### Rows of pointing data
· · · · · · ·

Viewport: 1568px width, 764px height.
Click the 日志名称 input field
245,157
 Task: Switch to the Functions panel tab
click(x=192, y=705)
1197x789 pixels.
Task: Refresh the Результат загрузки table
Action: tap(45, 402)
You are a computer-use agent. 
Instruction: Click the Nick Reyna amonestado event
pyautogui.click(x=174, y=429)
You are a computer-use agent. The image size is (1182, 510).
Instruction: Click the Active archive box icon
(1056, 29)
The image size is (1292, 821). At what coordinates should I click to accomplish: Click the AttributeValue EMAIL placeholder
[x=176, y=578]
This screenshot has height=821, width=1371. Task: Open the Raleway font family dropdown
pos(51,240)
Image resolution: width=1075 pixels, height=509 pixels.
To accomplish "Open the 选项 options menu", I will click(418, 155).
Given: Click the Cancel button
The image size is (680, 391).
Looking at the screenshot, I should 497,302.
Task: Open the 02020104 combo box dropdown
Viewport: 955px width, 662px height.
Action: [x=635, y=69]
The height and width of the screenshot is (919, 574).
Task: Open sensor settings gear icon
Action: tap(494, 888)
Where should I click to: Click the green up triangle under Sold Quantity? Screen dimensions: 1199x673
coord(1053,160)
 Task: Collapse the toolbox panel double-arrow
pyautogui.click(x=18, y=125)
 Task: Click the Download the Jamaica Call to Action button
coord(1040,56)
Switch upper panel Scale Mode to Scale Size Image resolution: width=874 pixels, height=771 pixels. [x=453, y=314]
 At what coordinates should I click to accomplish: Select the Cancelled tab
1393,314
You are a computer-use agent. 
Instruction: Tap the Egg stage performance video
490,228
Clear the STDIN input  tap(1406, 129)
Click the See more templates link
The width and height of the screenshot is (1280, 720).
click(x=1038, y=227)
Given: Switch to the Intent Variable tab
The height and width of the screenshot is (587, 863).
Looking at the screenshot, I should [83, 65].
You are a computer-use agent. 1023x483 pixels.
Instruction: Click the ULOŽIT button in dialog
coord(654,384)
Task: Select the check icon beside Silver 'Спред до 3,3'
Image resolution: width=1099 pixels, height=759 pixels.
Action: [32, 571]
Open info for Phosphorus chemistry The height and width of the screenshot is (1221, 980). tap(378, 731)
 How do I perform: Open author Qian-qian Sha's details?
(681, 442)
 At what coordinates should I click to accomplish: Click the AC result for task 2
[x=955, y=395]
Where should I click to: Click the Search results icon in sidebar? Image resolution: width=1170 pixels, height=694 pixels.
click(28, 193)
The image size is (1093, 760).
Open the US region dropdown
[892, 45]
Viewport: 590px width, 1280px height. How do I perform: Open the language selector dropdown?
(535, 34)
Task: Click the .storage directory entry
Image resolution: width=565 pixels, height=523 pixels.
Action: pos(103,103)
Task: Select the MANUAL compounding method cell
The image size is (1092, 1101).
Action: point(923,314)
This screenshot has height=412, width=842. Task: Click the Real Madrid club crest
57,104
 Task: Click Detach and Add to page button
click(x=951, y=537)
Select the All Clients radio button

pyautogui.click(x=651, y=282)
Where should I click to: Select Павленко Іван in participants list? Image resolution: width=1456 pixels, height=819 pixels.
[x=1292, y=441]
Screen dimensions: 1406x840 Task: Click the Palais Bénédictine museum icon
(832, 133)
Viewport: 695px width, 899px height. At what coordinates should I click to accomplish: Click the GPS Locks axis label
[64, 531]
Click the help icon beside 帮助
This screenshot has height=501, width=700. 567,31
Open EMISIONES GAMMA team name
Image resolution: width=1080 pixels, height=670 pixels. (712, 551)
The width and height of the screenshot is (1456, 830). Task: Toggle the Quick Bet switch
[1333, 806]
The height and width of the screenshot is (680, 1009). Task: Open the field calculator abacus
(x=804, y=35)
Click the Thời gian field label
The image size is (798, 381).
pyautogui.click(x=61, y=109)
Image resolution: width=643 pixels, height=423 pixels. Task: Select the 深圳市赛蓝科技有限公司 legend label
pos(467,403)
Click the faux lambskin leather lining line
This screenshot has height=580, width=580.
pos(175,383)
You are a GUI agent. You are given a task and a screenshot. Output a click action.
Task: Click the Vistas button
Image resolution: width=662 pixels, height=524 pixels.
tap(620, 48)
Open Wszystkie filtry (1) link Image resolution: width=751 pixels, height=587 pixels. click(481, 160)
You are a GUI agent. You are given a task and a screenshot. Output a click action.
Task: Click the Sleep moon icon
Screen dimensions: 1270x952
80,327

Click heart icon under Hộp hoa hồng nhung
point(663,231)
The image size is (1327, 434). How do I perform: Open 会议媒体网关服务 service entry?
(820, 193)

· · · · · · ·

Could you repeat everything in the material from the line containing "Screen dimensions: 1406x840" down to the end, that line and the last one included?

Screen dimensions: 1406x840 Task: Click the Palais Bénédictine museum icon
(832, 133)
Viewport: 695px width, 899px height. At what coordinates should I click to accomplish: Click the GPS Locks axis label
[64, 531]
Click the help icon beside 帮助
This screenshot has height=501, width=700. 567,31
Open EMISIONES GAMMA team name
Image resolution: width=1080 pixels, height=670 pixels. (712, 551)
The width and height of the screenshot is (1456, 830). Task: Toggle the Quick Bet switch
[1333, 806]
The height and width of the screenshot is (680, 1009). Task: Open the field calculator abacus
(x=804, y=35)
Click the Thời gian field label
The image size is (798, 381).
pyautogui.click(x=61, y=109)
Image resolution: width=643 pixels, height=423 pixels. Task: Select the 深圳市赛蓝科技有限公司 legend label
pos(467,403)
Click the faux lambskin leather lining line
This screenshot has height=580, width=580.
pos(175,383)
You are a GUI agent. You are given a task and a screenshot. Output a click action.
Task: Click the Vistas button
Image resolution: width=662 pixels, height=524 pixels.
tap(620, 48)
Open Wszystkie filtry (1) link Image resolution: width=751 pixels, height=587 pixels. click(481, 160)
You are a GUI agent. You are given a task and a screenshot. Output a click action.
Task: Click the Sleep moon icon
Screen dimensions: 1270x952
80,327

Click heart icon under Hộp hoa hồng nhung
point(663,231)
The image size is (1327, 434). How do I perform: Open 会议媒体网关服务 service entry?
(820, 193)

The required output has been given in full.